Hi Vlastimil Babka,
On 10/16/2025 9:45 PM, Vlastimil Babka wrote:
On 10/16/25 17:16, D, Suneeth wrote:
Hi Vlastimil Babka,
On 9/10/2025 1:31 PM, Vlastimil Babka wrote:
Setup the maple_node_cache with percpu sheaves of size 32 to hopefully
improve its performance. Note this will not immediately take advantage
of sheaf batching of kfree_rcu() operations due to the maple tree using
call_rcu with custom callbacks. The followup changes to maple tree will
change that and also make use of the prefilled sheaves functionality.
We run will-it-scale-process-mmap2 micro-benchmark as part of our weekly
CI for Kernel Performance Regression testing between a stable vs rc
kernel. In this week's run we were able to observe severe regression on
AMD platforms (Turin and Bergamo) with running the micro-benchmark
between the kernels v6.17 and v6.18-rc1 in the range of 12-13% (Turin)

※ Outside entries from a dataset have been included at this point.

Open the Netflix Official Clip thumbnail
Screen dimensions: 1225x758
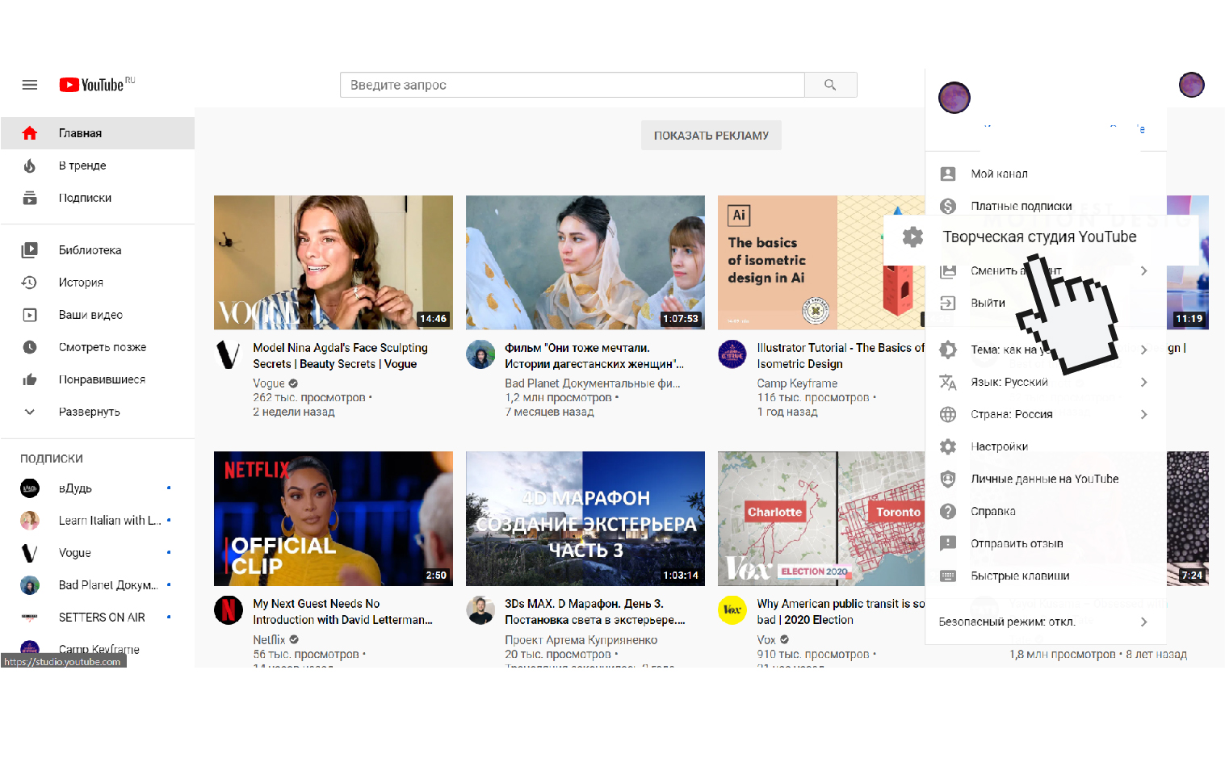click(x=333, y=518)
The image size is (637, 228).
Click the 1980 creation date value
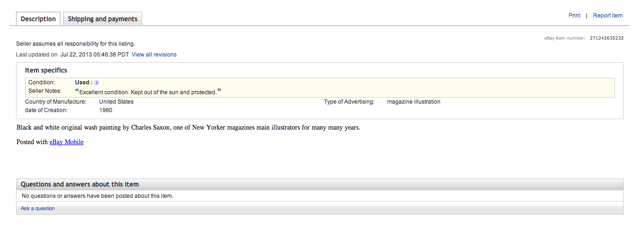[x=106, y=110]
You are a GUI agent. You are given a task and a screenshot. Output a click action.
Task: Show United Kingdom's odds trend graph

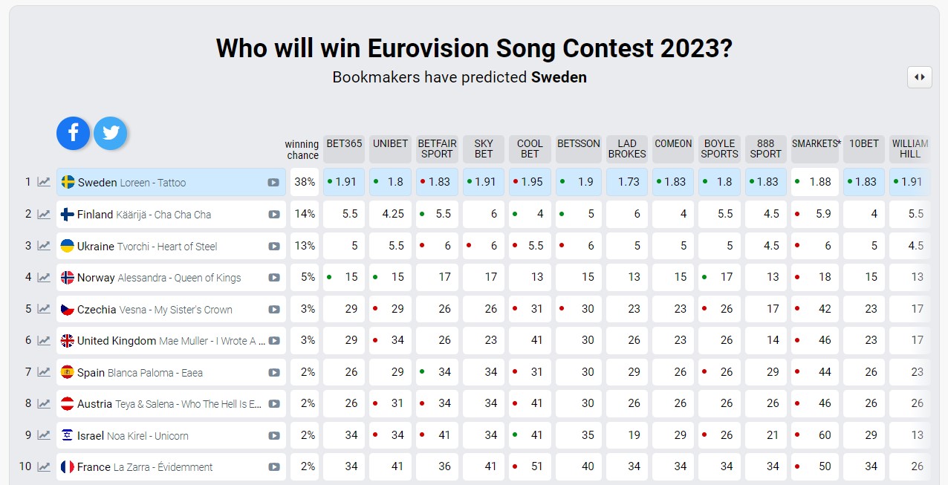coord(45,341)
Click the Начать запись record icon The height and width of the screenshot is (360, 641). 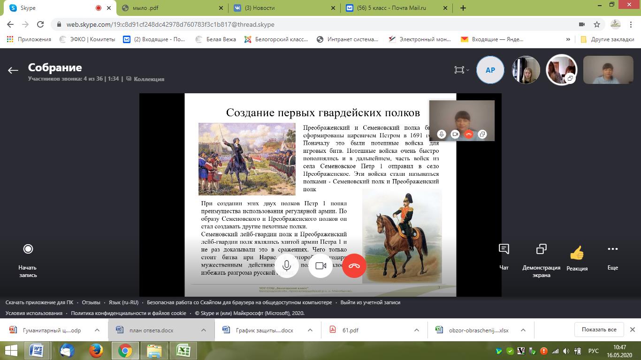28,249
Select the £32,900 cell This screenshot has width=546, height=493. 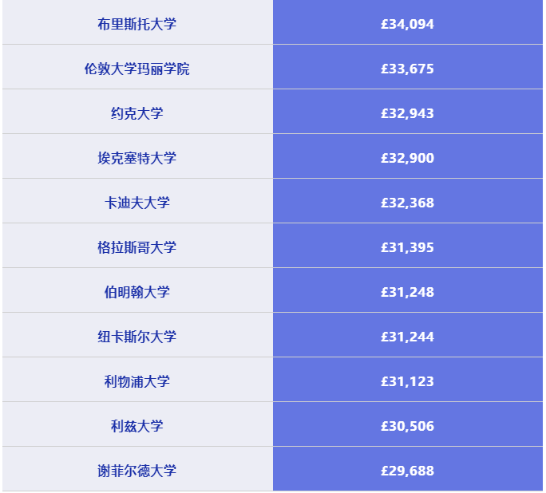coord(407,158)
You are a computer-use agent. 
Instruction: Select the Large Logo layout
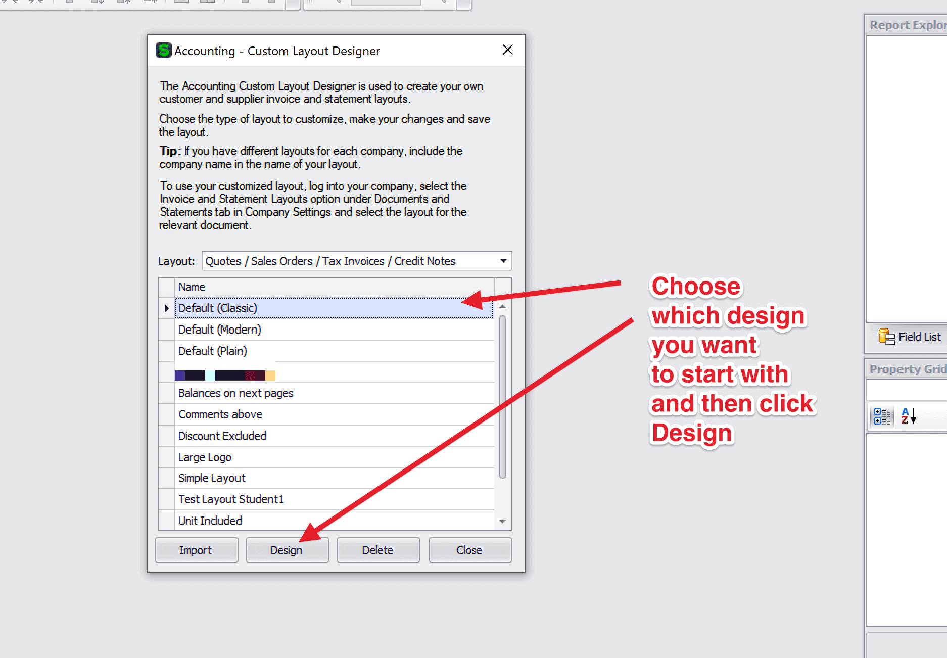click(x=205, y=457)
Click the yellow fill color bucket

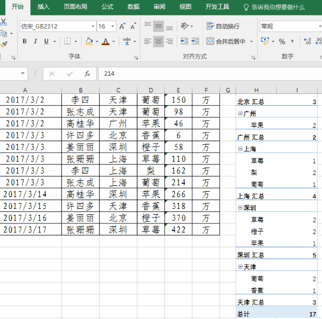click(88, 41)
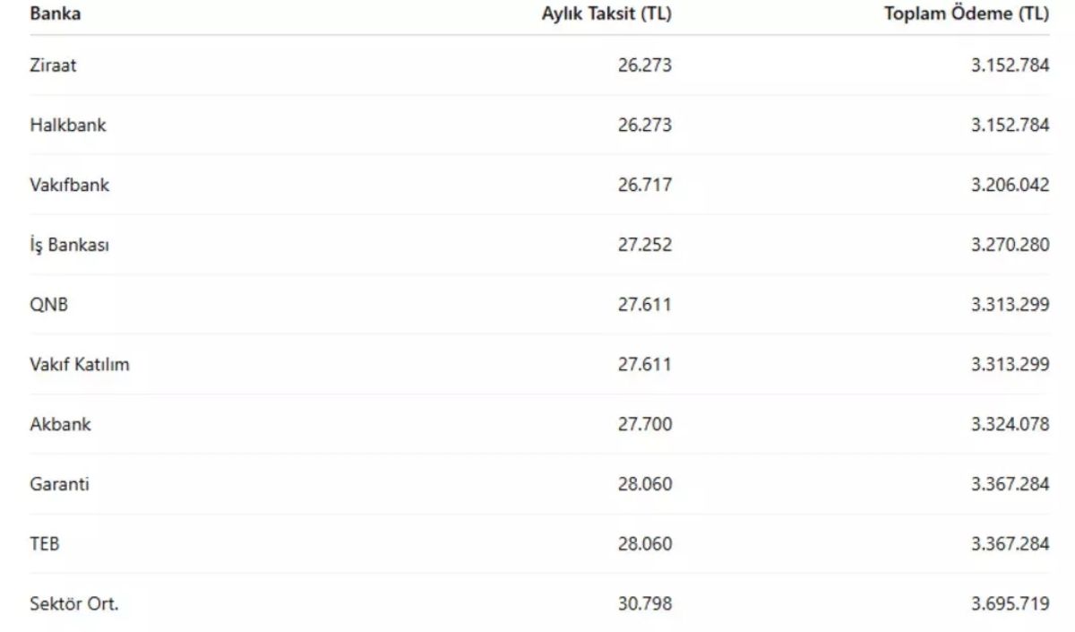The width and height of the screenshot is (1075, 632).
Task: Select the Garanti row label
Action: pyautogui.click(x=59, y=484)
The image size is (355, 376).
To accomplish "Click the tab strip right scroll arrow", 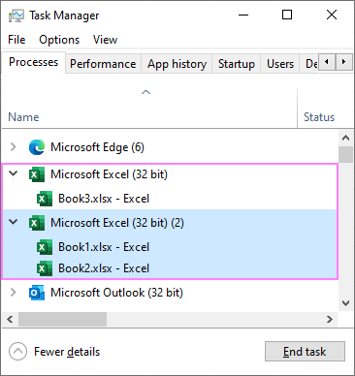I will pos(343,61).
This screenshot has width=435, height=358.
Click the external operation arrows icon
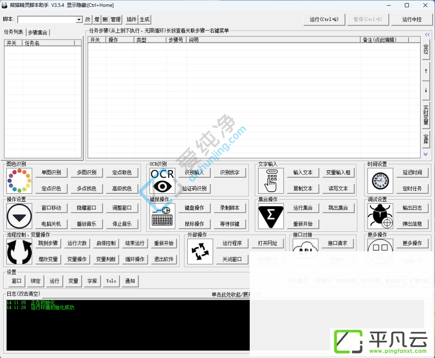pyautogui.click(x=200, y=252)
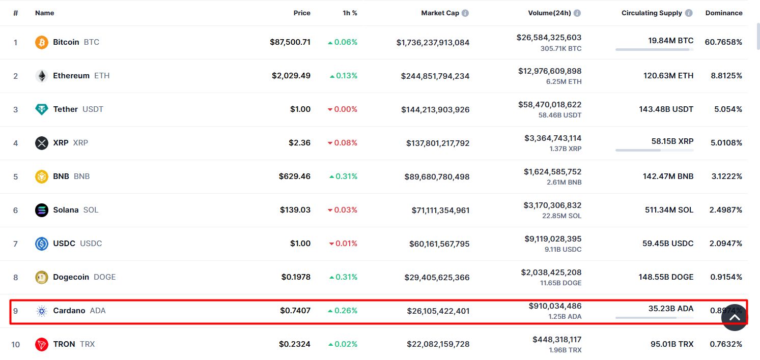
Task: Click the XRP logo icon
Action: [x=41, y=143]
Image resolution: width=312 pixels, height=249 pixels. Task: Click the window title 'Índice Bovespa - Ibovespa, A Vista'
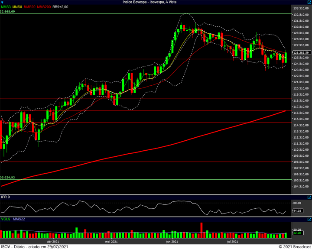click(156, 2)
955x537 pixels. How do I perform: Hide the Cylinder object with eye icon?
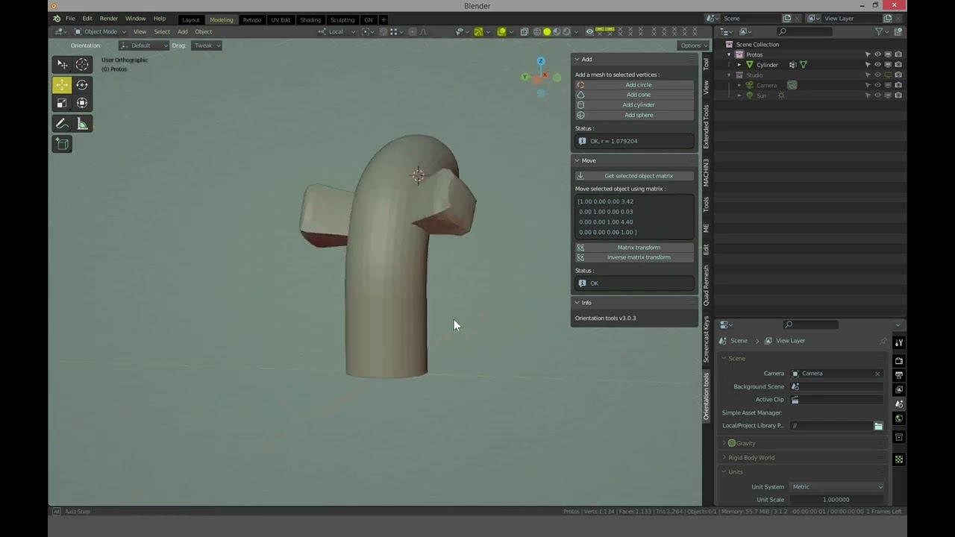(x=877, y=65)

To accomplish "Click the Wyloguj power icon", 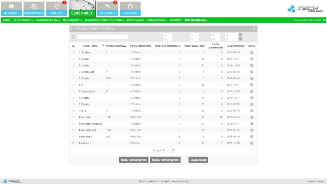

and 22-26% (Bergamo). Bisecting further landed me onto this commit
(59faa4da7cd4565cbce25358495556b75bb37022) as first bad commit. The
following were the machines' configuration and test parameters used:-
Model name: AMD EPYC 128-Core Processor [Bergamo]
Thread(s) per core: 2
Core(s) per socket: 128
Socket(s): 1
Total online memory: 258G
Model name: AMD EPYC 64-Core Processor [Turin]
Thread(s) per core: 2
Core(s) per socket: 64
Socket(s): 1
Total online memory: 258G
Test params:
nr_task: [1 8 64 128 192 256]
mode: process
test: mmap2
kpi: per_process_ops
cpufreq_governor: performance
The following are the stats after bisection:-
(the KPI used here is per_process_ops)
kernel_versions per_process_ops
--------------- ---------------
v6.17.0 - 258291
v6.18.0-rc1 - 225839
v6.17.0-rc3-59faa4da7 - 212152
v6.17.0-rc3-3accabda4da1(one commit before bad commit) - 265054
Thanks for the info. Is there any difference if you increase the
sheaf_capacity in the commit from 32 to a higher value? For example 120 to
match what the automatically calculated cpu partial slabs target would be.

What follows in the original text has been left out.